Exercise requirements: Set down exactly each line of the entries below, beginning at the one that contains "adipositivity (951, 1407)" and ending at the last, and no others.

Given entries:
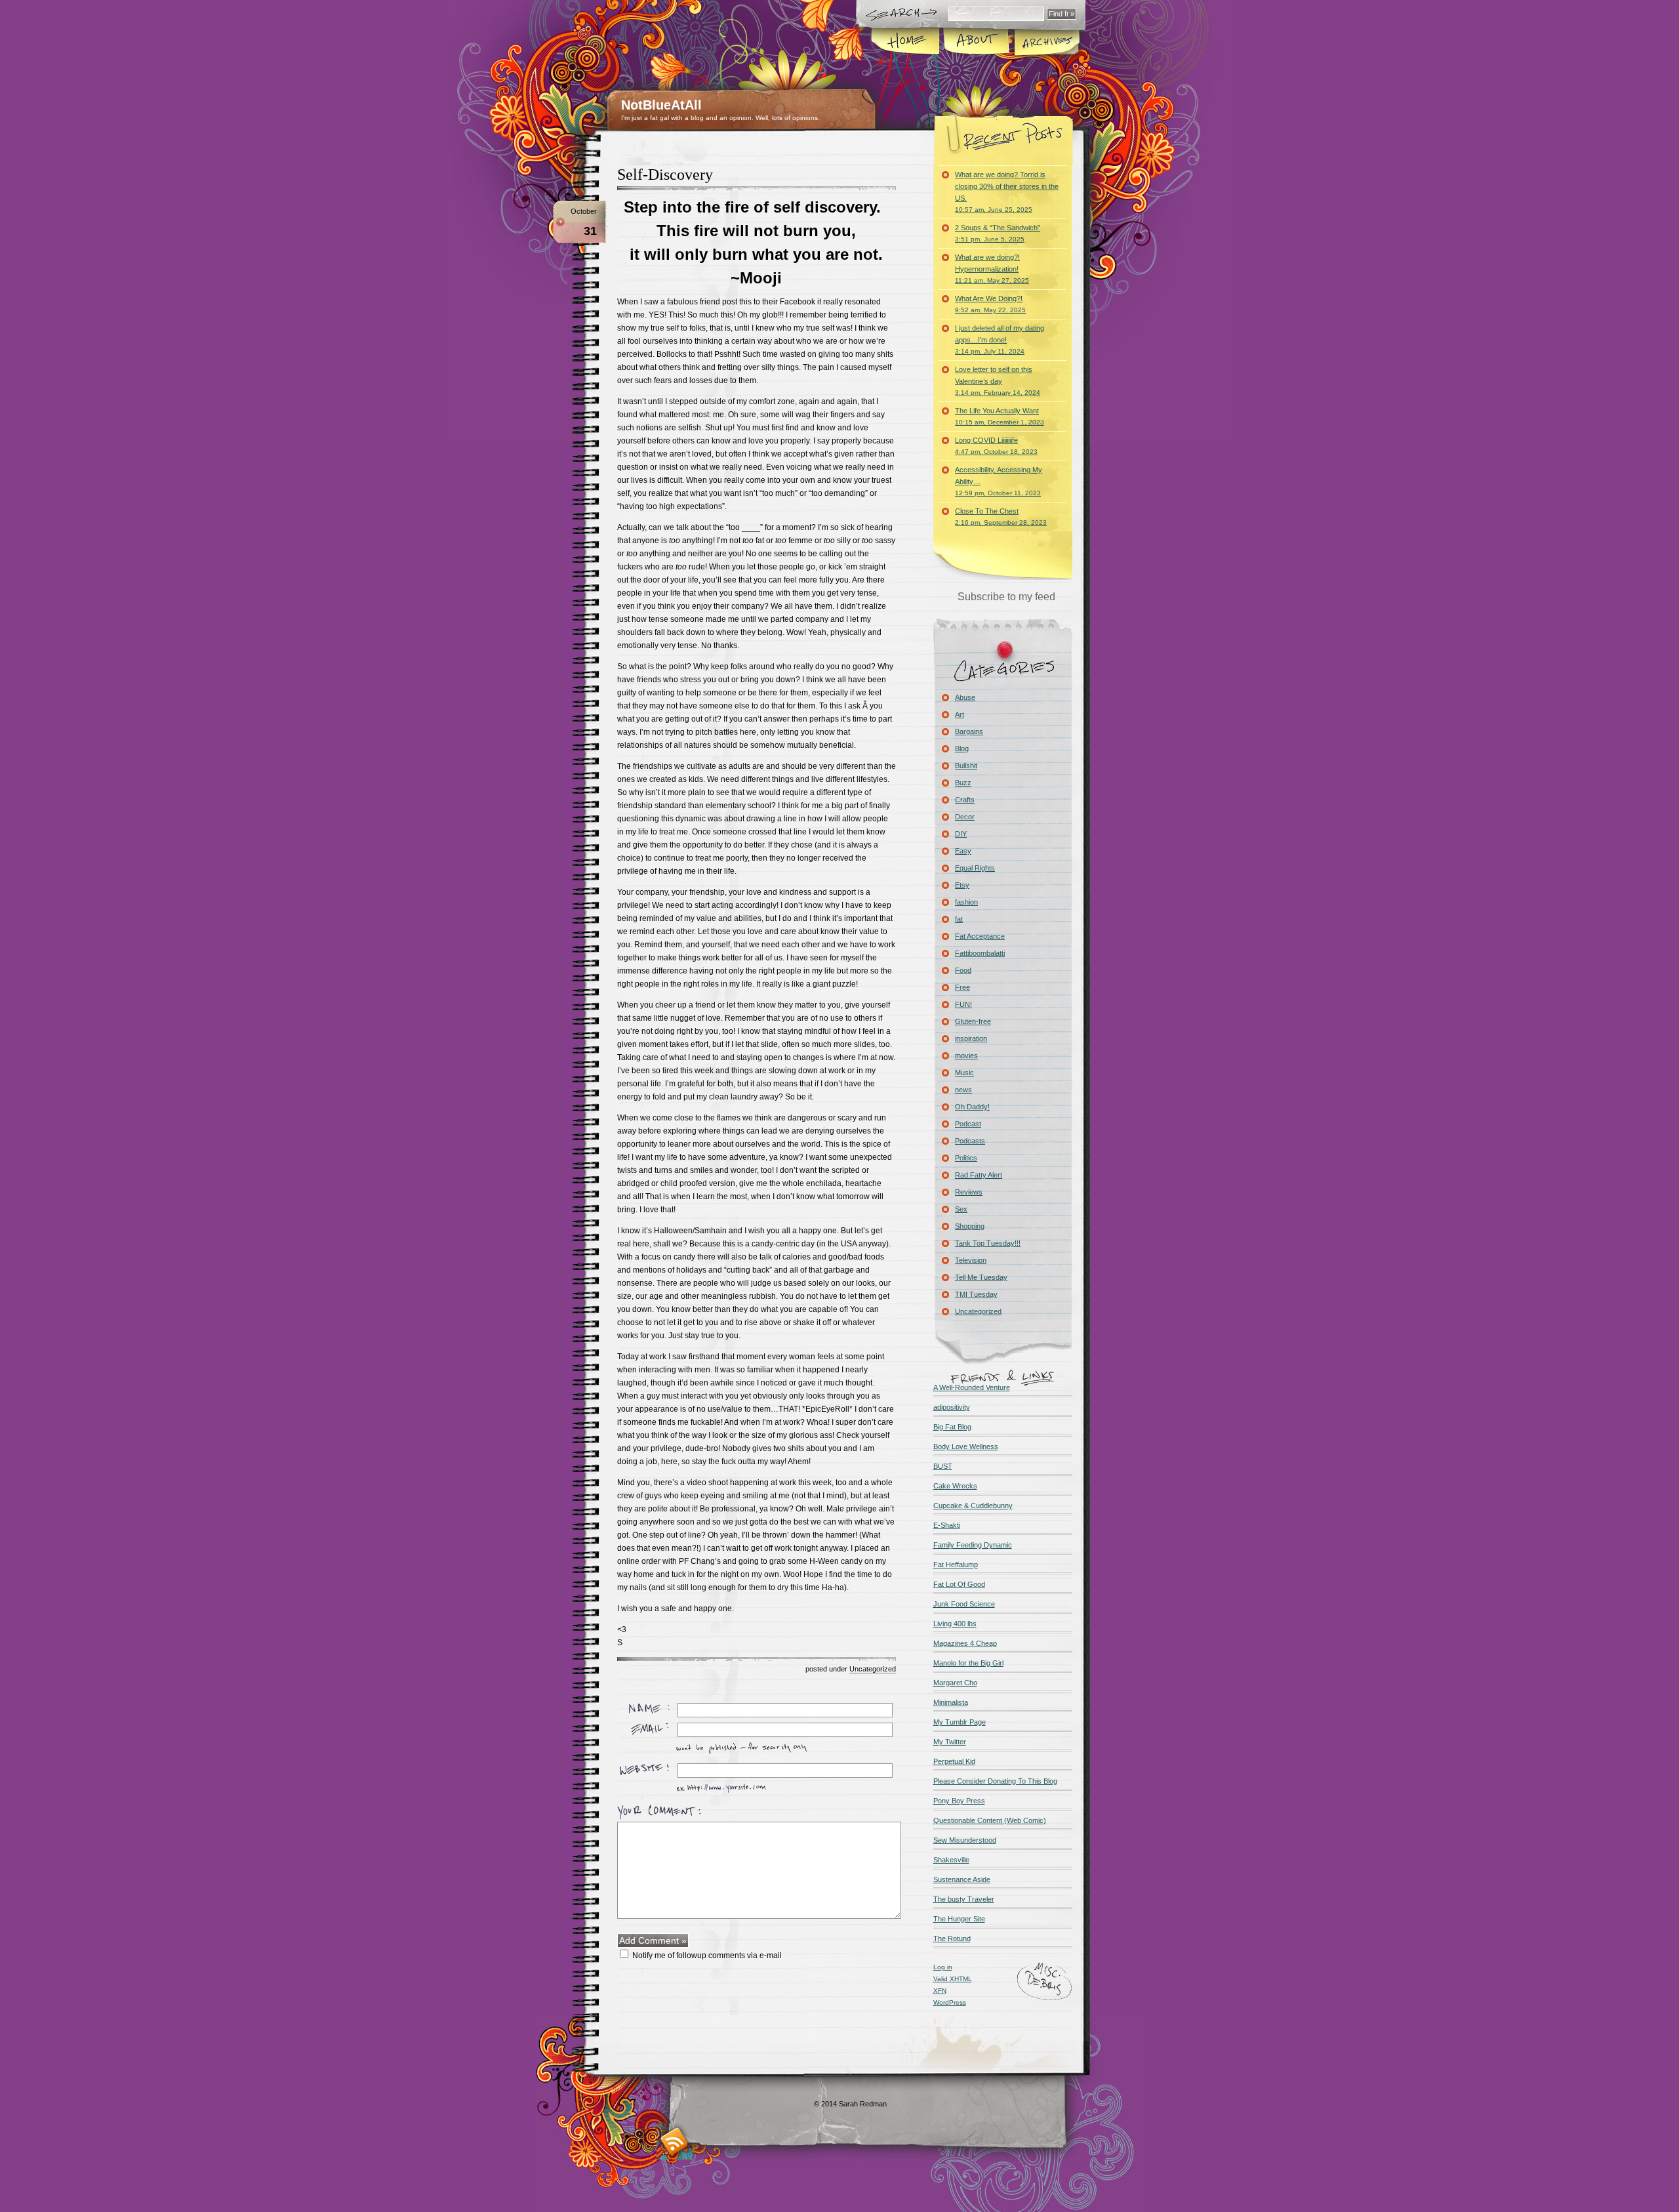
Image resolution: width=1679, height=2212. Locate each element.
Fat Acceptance (980, 936)
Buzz (963, 783)
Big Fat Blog (952, 1427)
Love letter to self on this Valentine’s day (997, 380)
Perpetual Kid (954, 1761)
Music (964, 1072)
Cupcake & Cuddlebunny (973, 1505)
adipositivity (951, 1407)
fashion (966, 902)
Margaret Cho (955, 1683)
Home (906, 42)
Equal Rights (975, 868)
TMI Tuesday (976, 1294)
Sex (961, 1209)
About (976, 42)
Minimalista (950, 1702)
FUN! (963, 1004)
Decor (965, 817)
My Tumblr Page (959, 1722)
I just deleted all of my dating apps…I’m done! (999, 339)
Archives (1046, 42)
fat (959, 919)
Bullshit (966, 765)
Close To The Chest (1001, 516)
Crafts (965, 800)
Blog (962, 748)
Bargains (969, 731)
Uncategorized (872, 1669)
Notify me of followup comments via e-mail (707, 1955)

Answer:
adipositivity (951, 1407)
fashion (966, 902)
Margaret Cho (955, 1683)
Home (906, 42)
Equal Rights (975, 868)
TMI Tuesday (976, 1294)
Sex (961, 1209)
About (976, 42)
Minimalista (950, 1702)
FUN! (963, 1004)
Decor (965, 817)
My Tumblr Page (959, 1722)
I just deleted all of my dating apps…I’m done! (999, 339)
Archives (1046, 42)
fat (959, 919)
Bullshit (966, 765)
Close To The Chest (1001, 516)
Crafts (965, 800)
Blog (962, 748)
Bargains (969, 731)
Uncategorized (872, 1669)
Notify me of followup comments via e-mail (707, 1955)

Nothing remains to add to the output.